Shaken and stirred by ideal Bond setting in Austria - Scotland on Sunday travel

On her visit to Spectre’s lair in the Austrian Tyrol, Emma Newlands prefers thrills of the vicarious kind, but she ‘will be back’ for the PINO 3000

OO7 ELEMENTS (left) next to the ice Q restaurant at the summit of the Gaislachkogl Mountain. Picture: Anton Klocker/Ötztal Tourismus.
OO7 ELEMENTS (left) next to the ice Q restaurant at the summit of the Gaislachkogl Mountain.
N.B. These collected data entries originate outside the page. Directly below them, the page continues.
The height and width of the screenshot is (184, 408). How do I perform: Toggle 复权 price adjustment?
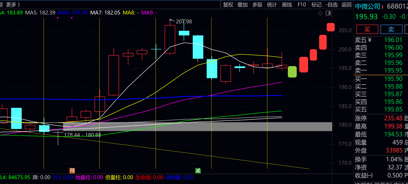(228, 5)
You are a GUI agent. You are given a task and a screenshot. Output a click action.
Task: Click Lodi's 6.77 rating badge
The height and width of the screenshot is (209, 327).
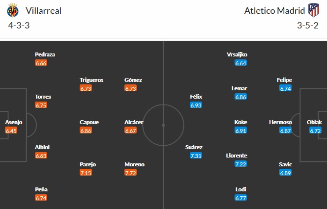[x=241, y=198]
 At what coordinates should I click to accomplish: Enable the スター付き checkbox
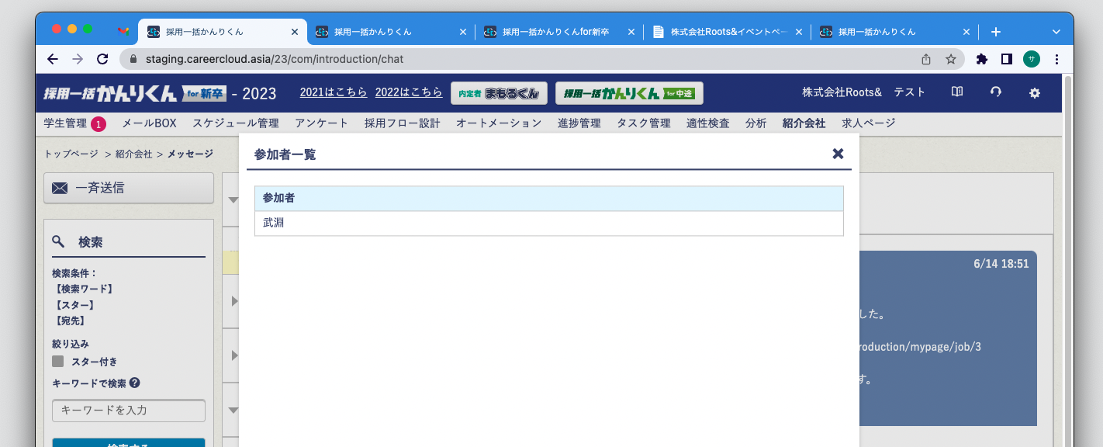coord(58,362)
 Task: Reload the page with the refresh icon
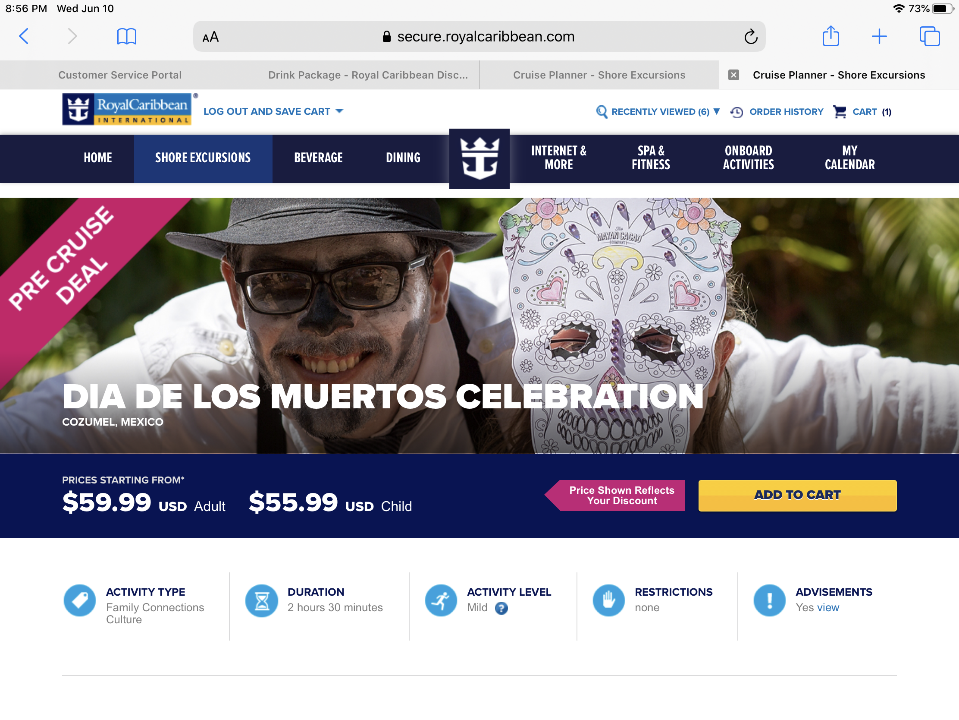pos(750,37)
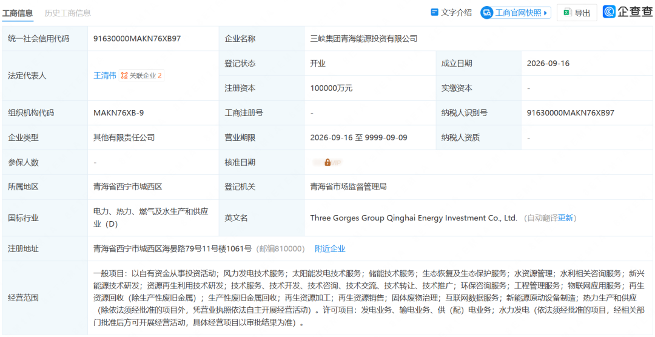Click 附近企业 link
The image size is (655, 337).
click(x=330, y=249)
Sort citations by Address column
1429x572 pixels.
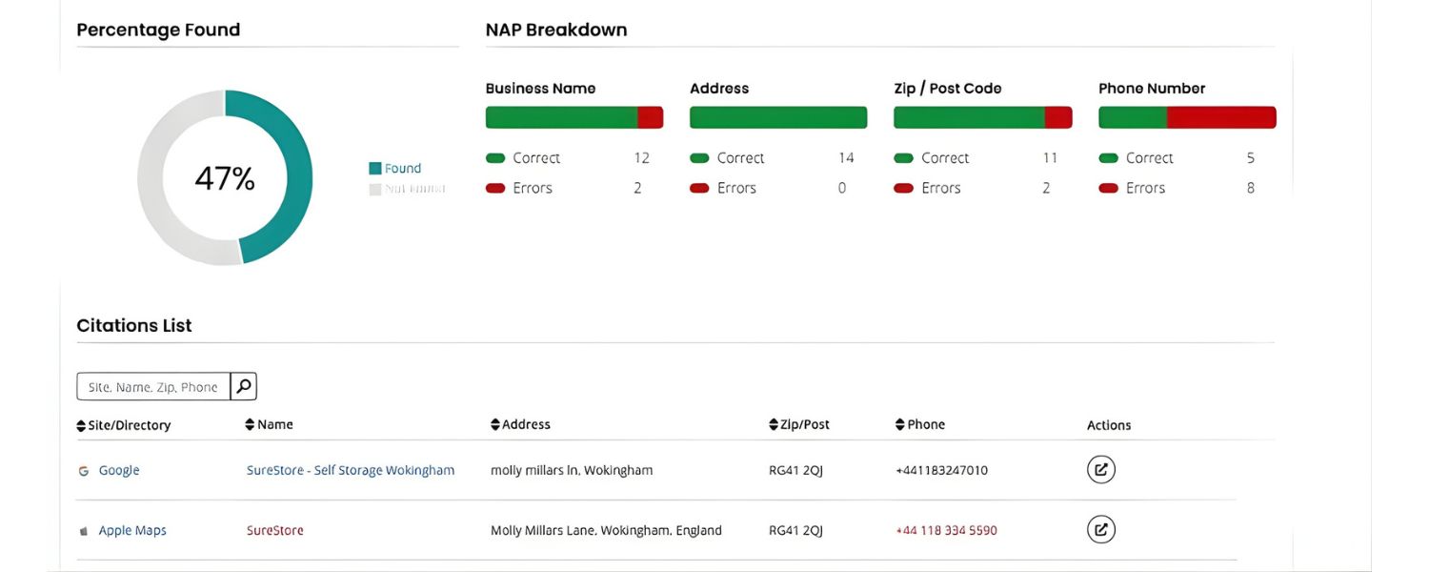(520, 424)
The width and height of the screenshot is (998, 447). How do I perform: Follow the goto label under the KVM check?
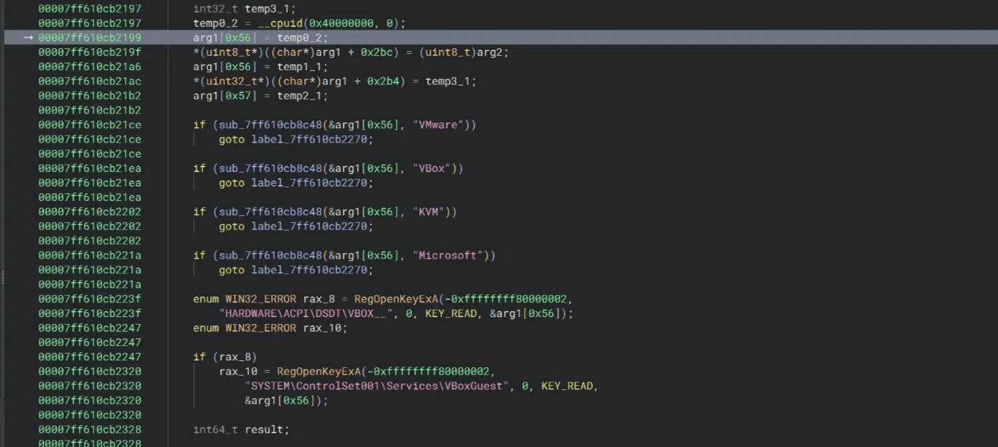(x=312, y=226)
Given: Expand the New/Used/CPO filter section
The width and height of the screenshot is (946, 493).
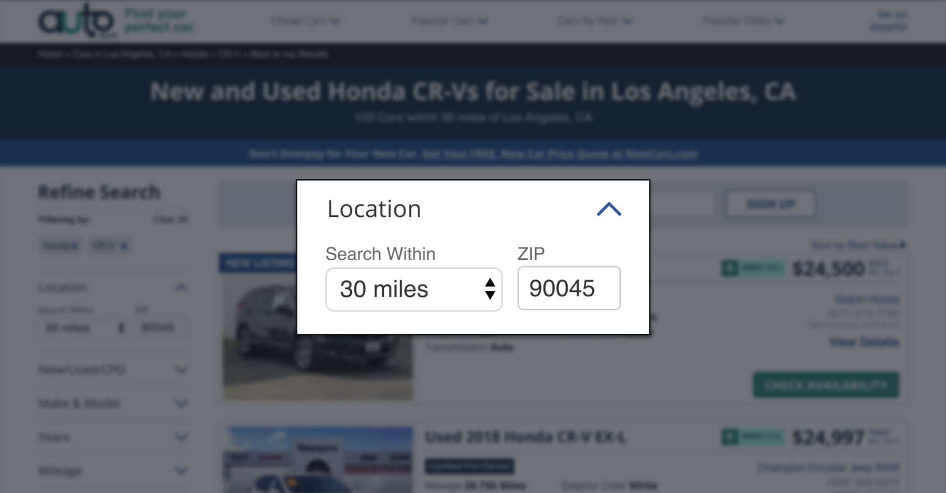Looking at the screenshot, I should [x=182, y=370].
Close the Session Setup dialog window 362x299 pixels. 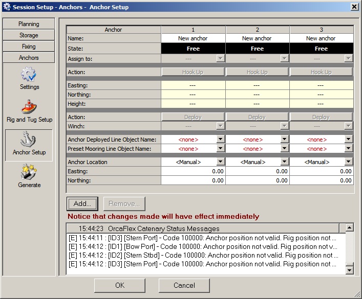coord(353,7)
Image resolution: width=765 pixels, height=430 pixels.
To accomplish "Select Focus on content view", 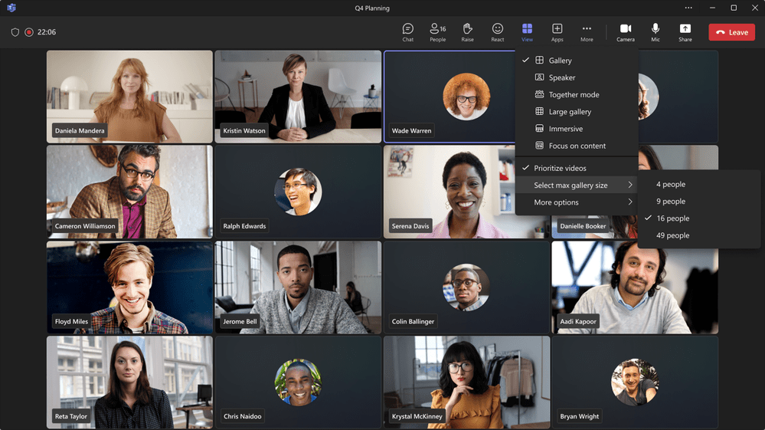I will (577, 146).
Picture: Anton Klocker/Ötztal Tourismus.

When seeking locations for the 24th James Bond film, Spectre, there was a hunt for “extreme and new territory”. And as I stand more than 3,000 metres above sea level up the Gaislachkogl Mountain in Sölden, in Austria’s Tyrol, admiring the striking glass facade of the ice Q restaurant, it’s no surprise as to why it was an obvious choice of setting.

The building serves on the silver screen as the Hoffler Klinik, the location for the initial meeting of Daniel Craig’s Bond and Léa Seydoux’s Dr Madeleine Swann, with both building and surrounding snowcapped peaks mirroring each character’s frosty, steely exterior.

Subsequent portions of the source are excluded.